(GIVEN DATA Opens)
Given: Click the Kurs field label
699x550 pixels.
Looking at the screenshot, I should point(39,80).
(GIVEN DATA Closes)
(GIVEN DATA Opens)
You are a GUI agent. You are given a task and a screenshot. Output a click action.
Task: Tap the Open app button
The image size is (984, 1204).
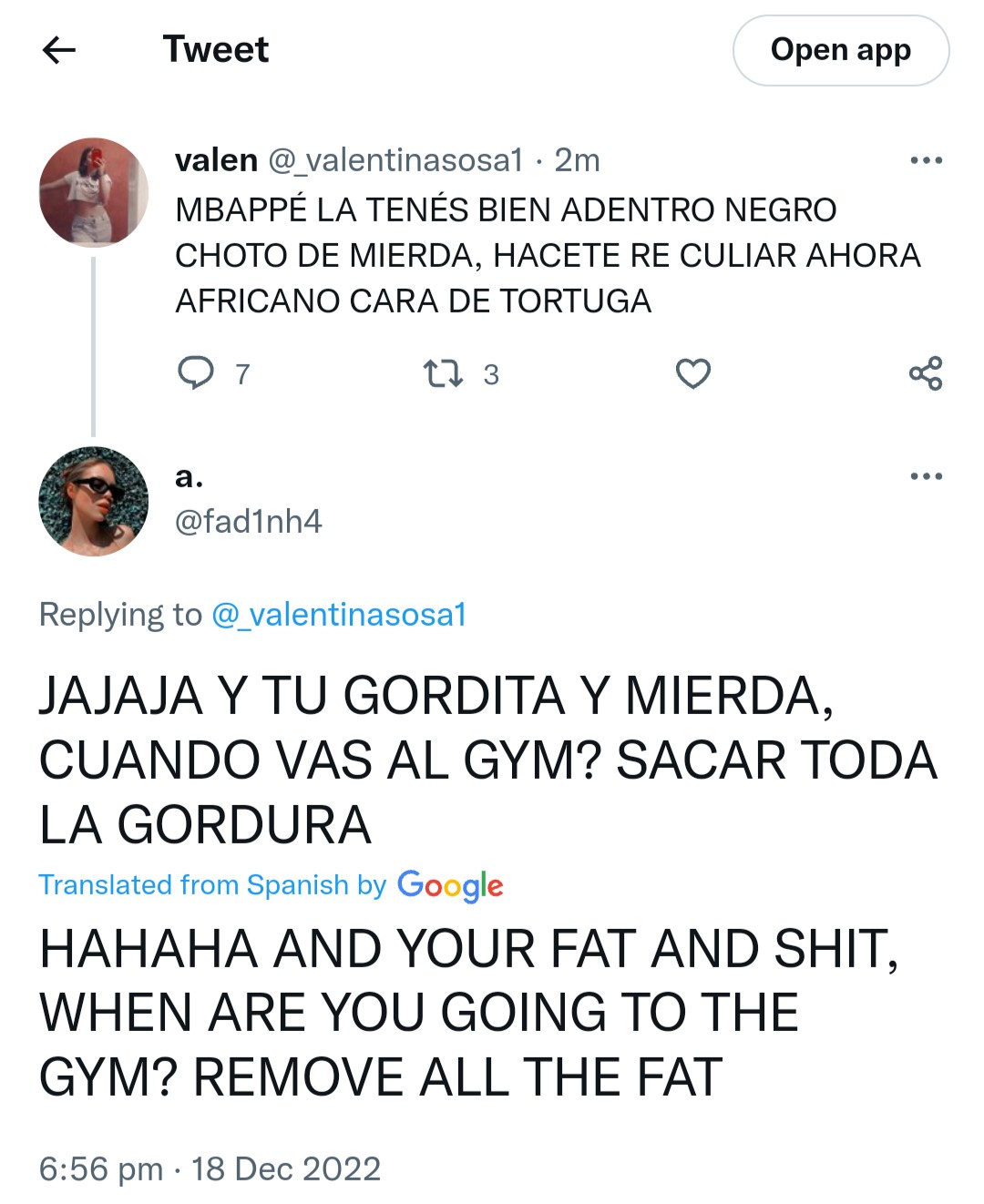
(GIVEN DATA Closes)
Write down exactly the span of lines above from the one containing "Task: Tap the Open app button" to the one containing "The image size is (984, 1204).", both ends included.

SOLVED EXERCISE ->
Task: Tap the Open app button
The image size is (984, 1204).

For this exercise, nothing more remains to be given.